If you read only 50 pages, then you missed all of this.

There is no way, in my mind, that a Rembrandt in his 60s and an Arturo in his 70s would resume the kind of random sliding that drove the 1995 show. But random sliding is SLIDERS' storytelling engine, so that's where I needed them to end up. If a story requires characters to agree to something they very much don't want to do, the story must construct reasons and situations to justify it. Therefore, REBORN doesn't have the sliders back together until its final pages, and they only start sliding again on its last page. I had to earn it and Laurel was a plotting necessity to make that happen.

As for Quinn's situation -- I don't really know what you're talking about. I do not understand how to apply your comments to my scripts. But on that subject: REBORN has a serious problem at the outset; if Quinn has full control of sliding, then the character is vastly too powerful and impossible to write. However, if after 20 years, Quinn doesn't have full control, then he's incompetent. "Reunion" has Quinn saying he has to be careful with sliding, that he can't make waves, that caution is why he isn't saving the world with slide-tech, and the narrative clearly and unambiguously establishes that he is lying. It's stated outright in the dialogue. All is explained in "Revelation."

If you only read 50 pages, then you missed this as well.
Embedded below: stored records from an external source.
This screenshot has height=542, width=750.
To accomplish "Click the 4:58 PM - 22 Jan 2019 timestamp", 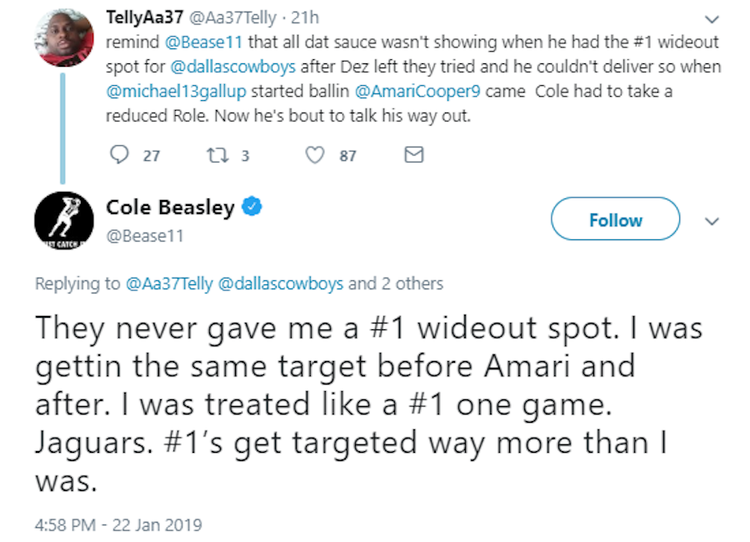I will click(118, 525).
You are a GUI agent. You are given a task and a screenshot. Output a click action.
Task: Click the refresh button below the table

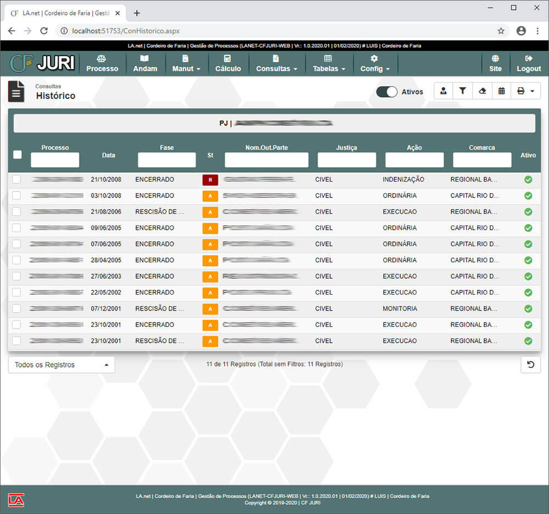(530, 365)
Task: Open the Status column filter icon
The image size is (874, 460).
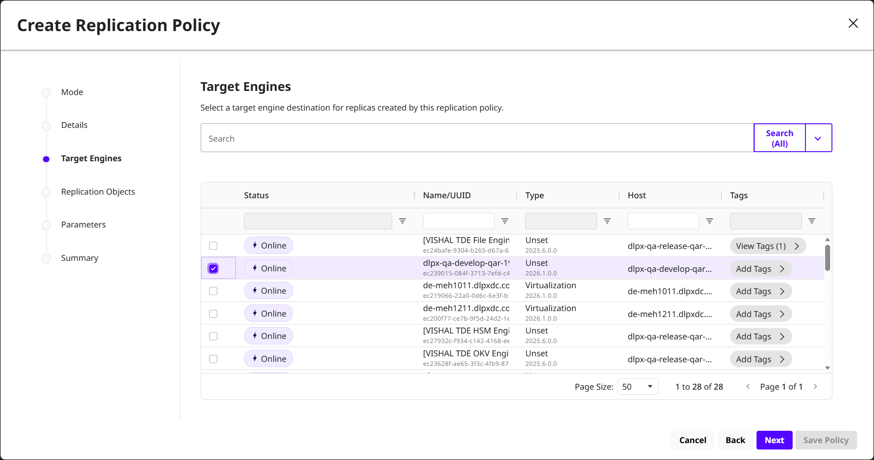Action: coord(402,221)
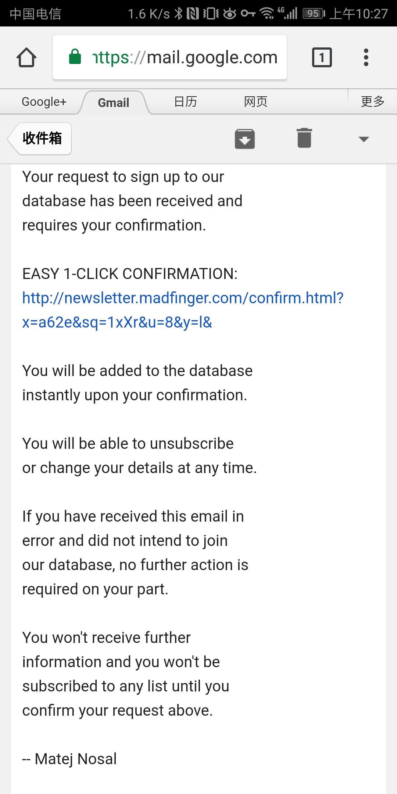Tap the green secure lock icon

pyautogui.click(x=75, y=57)
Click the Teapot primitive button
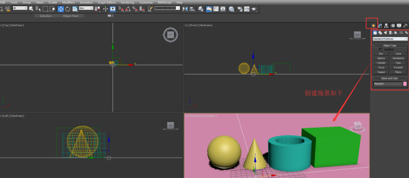The width and height of the screenshot is (409, 178). pyautogui.click(x=381, y=72)
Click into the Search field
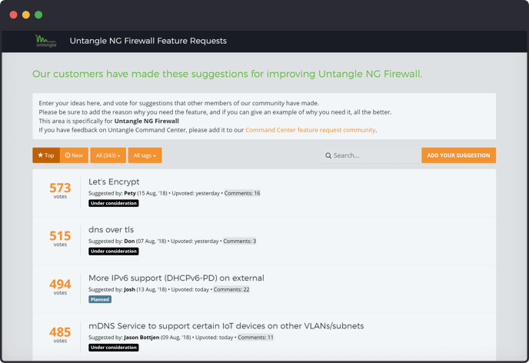 pos(373,155)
In terms of patterns of feedback, the response to "Reunion" has been uniformly good, the response to "Reminiscence" has been good aside from one area of confusion (fixed). The response to "Revelation" has been more varied -- the main criticism is that the plot is extremely unwieldy and haphazard. Because it's presented entirely in terms of the sliders sitting around talking and the character voices are vivid, it's enjoyable and satisfying as an experience, but troubled and inconsistent as a work of science fiction. It doesn't explore the ideas enough; it's more interested in treating the SLIDERS like sitcom characters where listening to them talk is an end in itself.

Complaints have also been that some "Revelation" scenes are *extremely* long -- although given that REBORN is all about spending time with the characters again, 10 - 15 page scenes of the sliders chattering may not be excessive but instead going above and beyond in giving the readers their reunion.
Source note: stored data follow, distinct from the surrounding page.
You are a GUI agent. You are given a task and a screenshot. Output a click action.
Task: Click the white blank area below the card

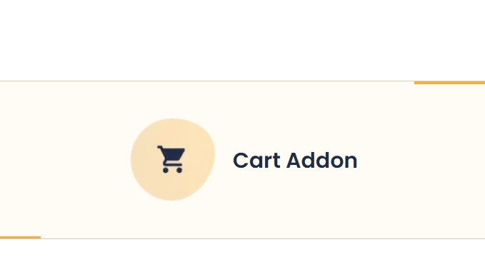(243, 253)
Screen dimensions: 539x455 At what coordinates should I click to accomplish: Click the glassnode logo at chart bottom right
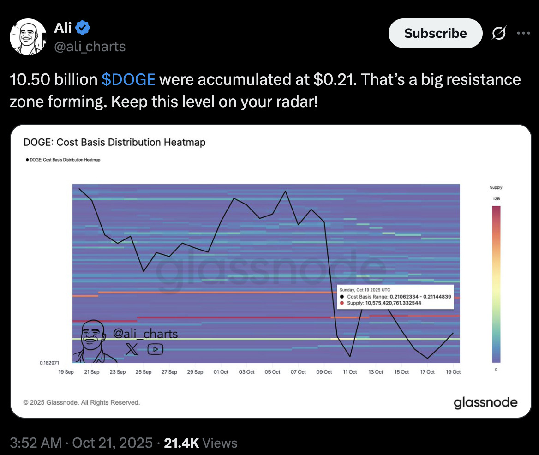(485, 402)
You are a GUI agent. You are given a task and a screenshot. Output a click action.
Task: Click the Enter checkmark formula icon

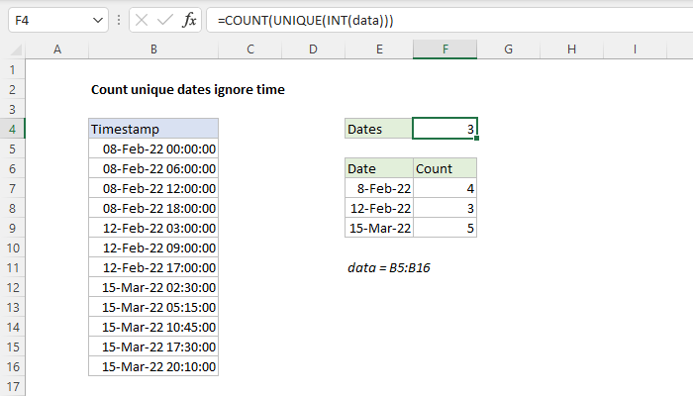tap(165, 20)

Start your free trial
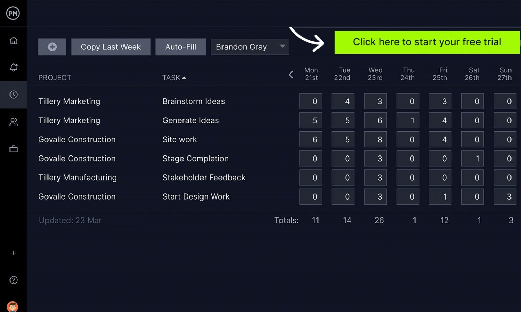click(x=427, y=42)
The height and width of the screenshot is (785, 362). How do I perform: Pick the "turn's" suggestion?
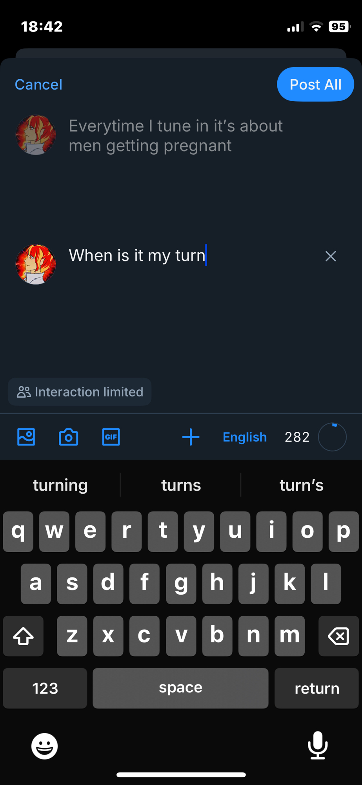pyautogui.click(x=301, y=485)
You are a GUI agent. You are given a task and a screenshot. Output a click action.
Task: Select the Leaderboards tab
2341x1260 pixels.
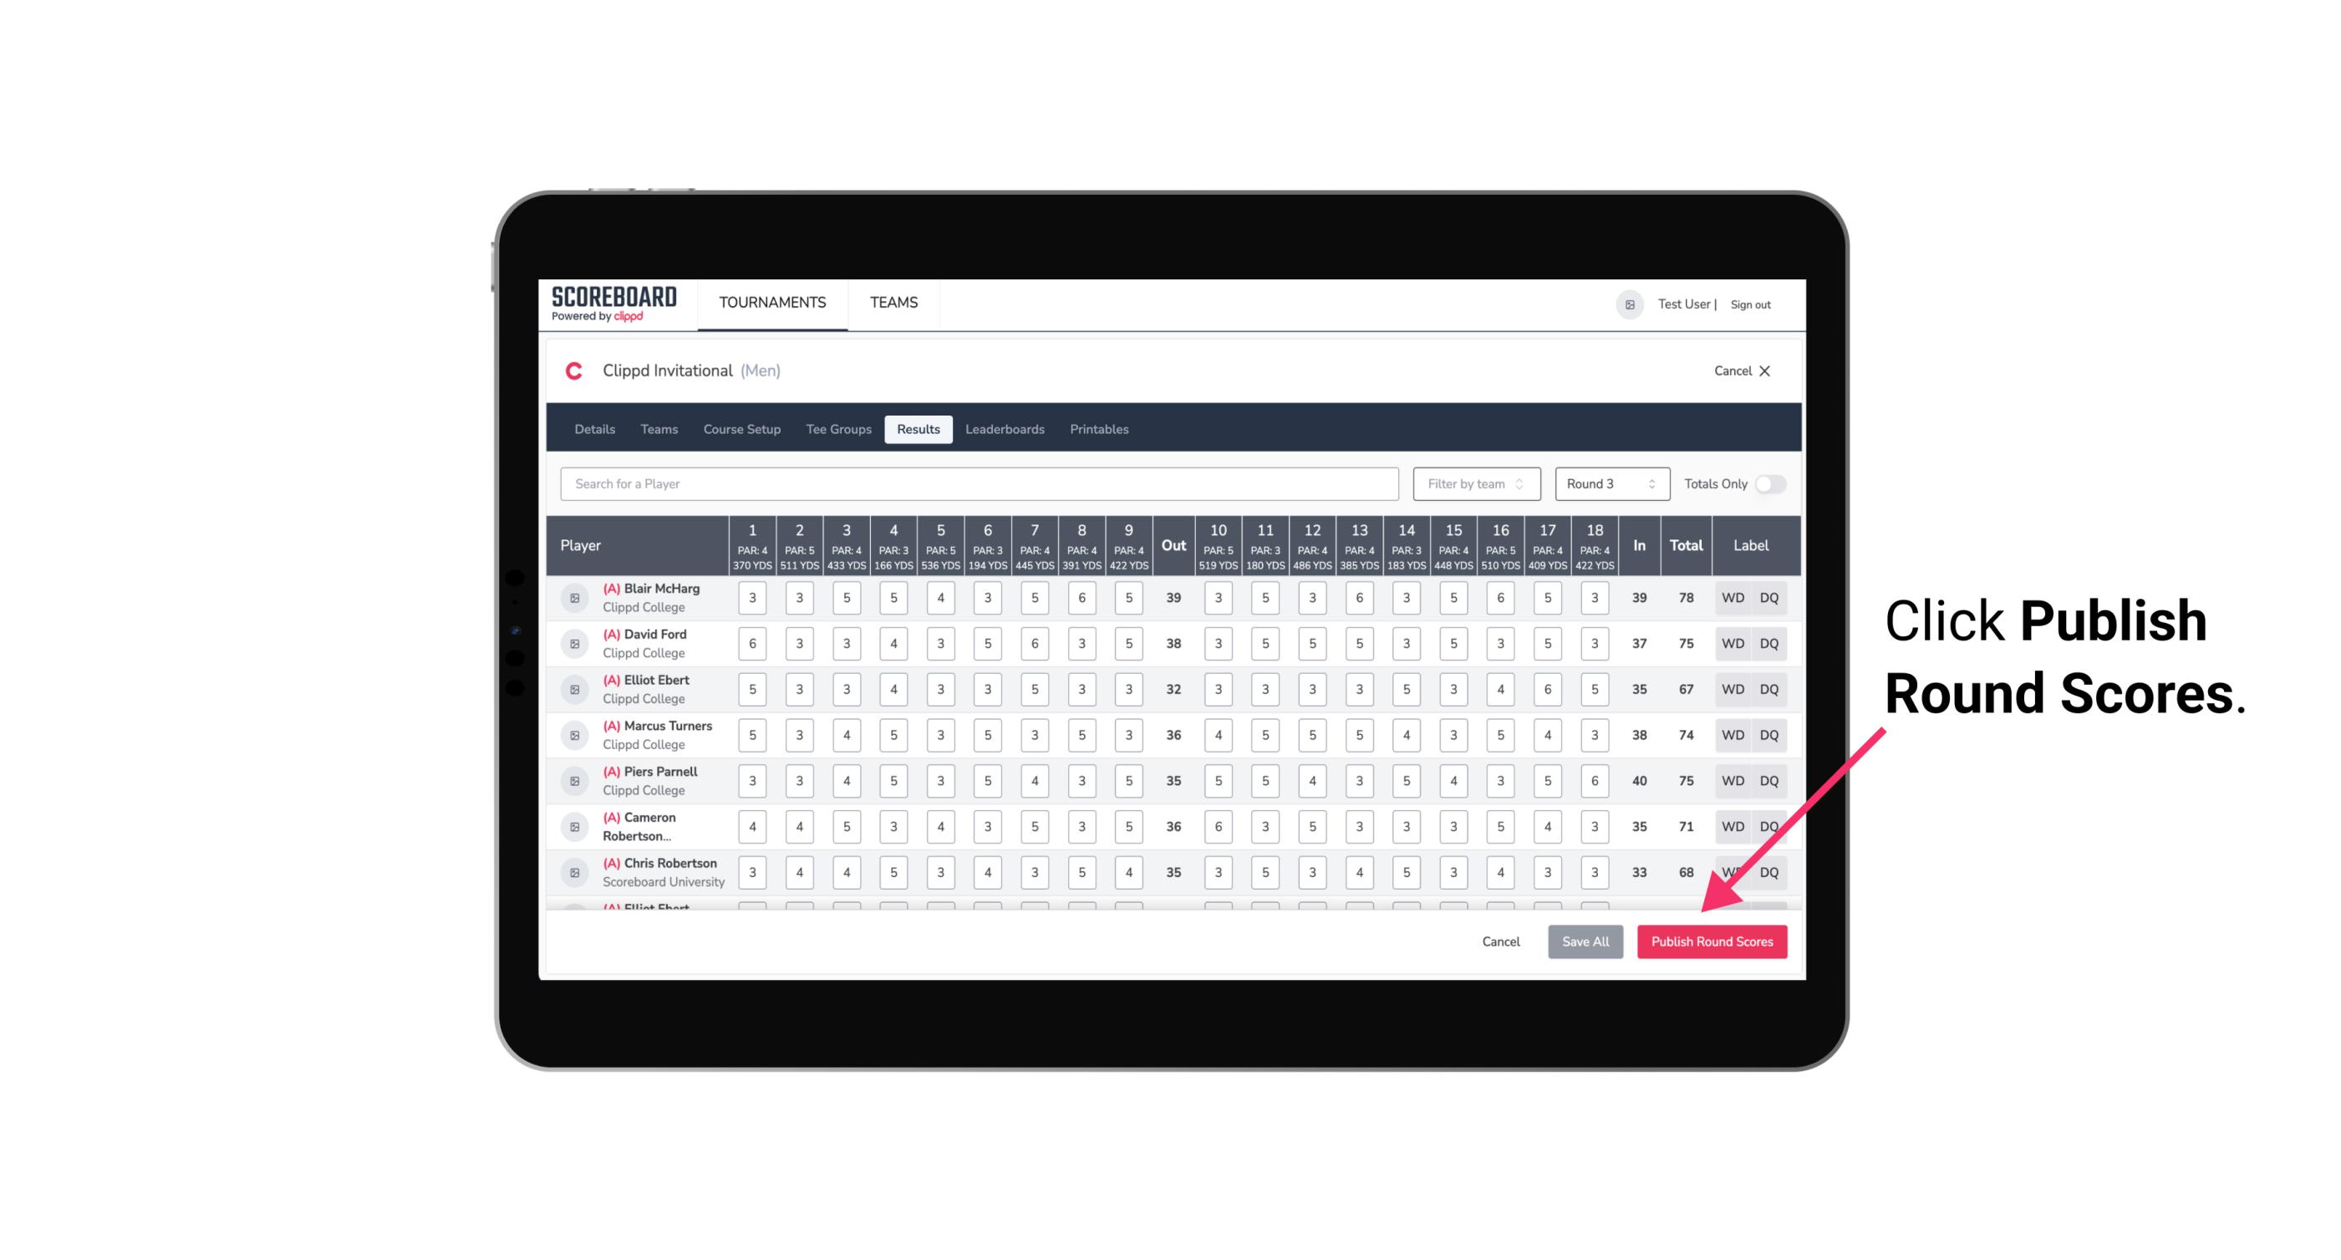point(1004,430)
I would say the most problematic aspect of "Revelation"'s plot is the universal key card that works as a credit card and key with any lock or banking system in any universe. That's ridiculous. At the same time -- Smarter-Quinn is a genius; I don't see how he could function interdimensionally without something like this universal key. I have no idea how it would work; I just know that it's something Smarter-Quinn would have.

The first half of the climax is a long, long, long speech from Smarter-Quinn delivering a massive infodump. But -- it's the voice of Smarter-Quinn, which, to me, is interesting because it's the voice of Smarter-Quinn and a darker pastiche of Jerry O'Connell. Your mileage may vary.
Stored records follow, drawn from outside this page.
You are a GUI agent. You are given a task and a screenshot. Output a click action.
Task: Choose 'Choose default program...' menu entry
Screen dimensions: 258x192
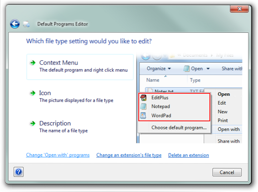coord(179,128)
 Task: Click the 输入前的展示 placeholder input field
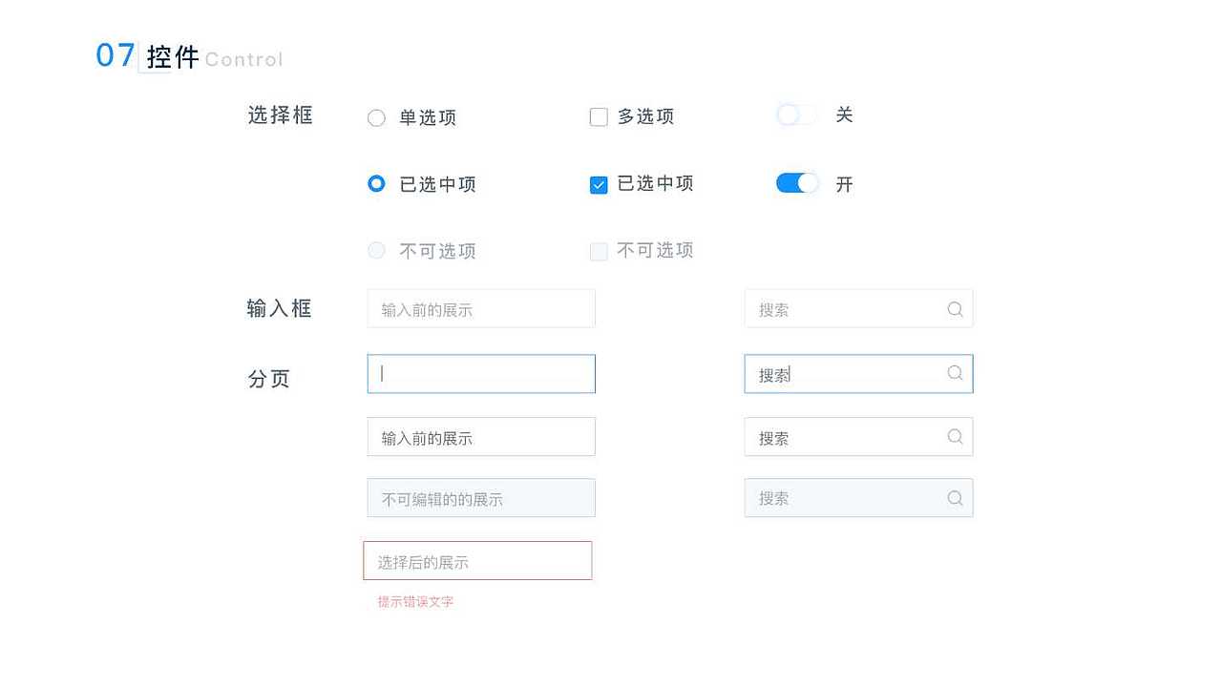[480, 308]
My personal dis-satisfaction with "Revelation" -- the world-building's fine, but there's not enough of the little incidental, minor details of alt-history that Tracy Torme always peppered into his scripts. Tracy's comedic voice is present in the characters; his sense of social satire is not as strongly in evidence.

The most critical complaint with "Revelation," in my view: while all the characters have lively and distinctive voices, Professor Arturo and Wade suffer from the overstuffed plot. While they both have lots of funny moments and neat things to say, they do not have personal goals that are fulfilled by the narrative and it's hard to say who they are as people based on SLIDERS REBORN. Arturo is the wise Professor, Wade is.................................................. funny. But all the characters are funny. I'm going to see if I can't give Wade a good finale in the final script.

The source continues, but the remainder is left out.